Hand Gesture Classification using Deep Learning with Keras

  • Ripul Agrawal
  • Dec 17, 2019
  • Deep Learning
Hand Gesture Classification using Deep Learning with Keras title banner

In recent years, Deep Learning has become extremely popular, being the part of Machine Learning, it has several applications in today’s world from classifying pictures and translating languages to putting together a self-driving car. Today all these tasks are being controlled by computers itself with none human intervention.



Why Deep Learning?


In this “Big Data Era” of technology, we have a lot of data, which is not possible to process using traditional machine learning algorithms but possible with deep learning. It is obvious that if the data increase then deep learning will certainly increase the performance of the model. So Deep Learning is gaining much popularity due to its supremacy in terms of accuracy once trained with a vast amount of data.
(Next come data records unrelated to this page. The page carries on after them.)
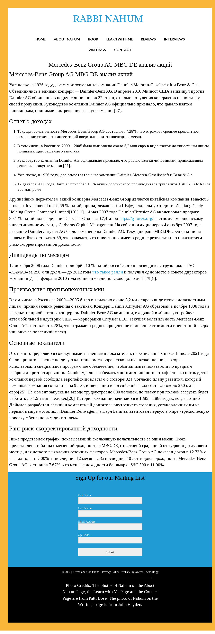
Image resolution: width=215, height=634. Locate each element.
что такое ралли (107, 272)
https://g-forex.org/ (136, 218)
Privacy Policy (110, 572)
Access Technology (147, 572)
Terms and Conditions (86, 572)
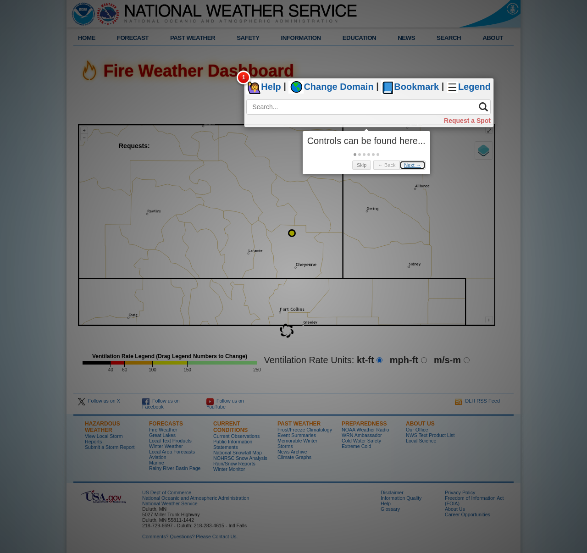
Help (271, 87)
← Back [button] (387, 165)
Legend (474, 87)
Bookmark (416, 87)
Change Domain (338, 87)
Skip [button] (361, 165)
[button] (355, 154)
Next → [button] (412, 165)
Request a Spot (467, 120)
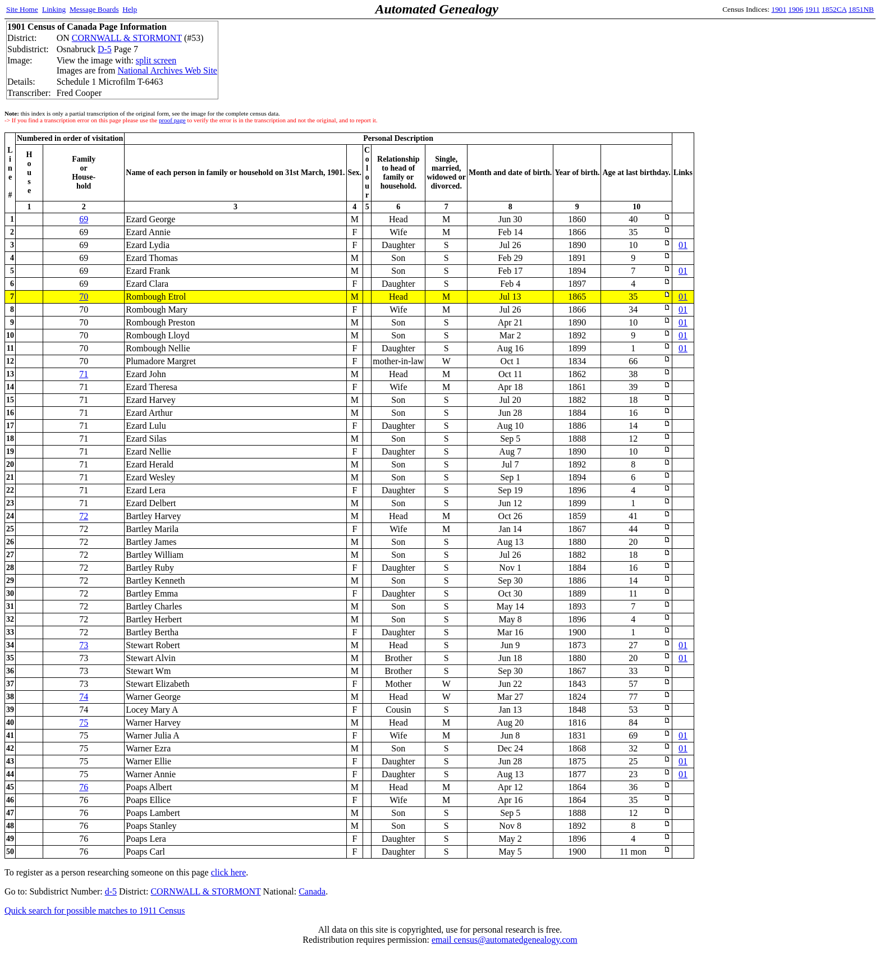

Generally, deep learning is a machine learning algorithm in which we feed an input X and use it to predict an output Y like given some labeled images of cats and dogs and then use deep learning to make predictions for the new unlabelled image of cat or dog. Now the question arises is how deep learning does this? So basically deep learning algorithm is made up of a neural network that takes a labeled dataset and tries to find out the pattern between input and its labels like the human brain does and then based on this experience it makes predictions.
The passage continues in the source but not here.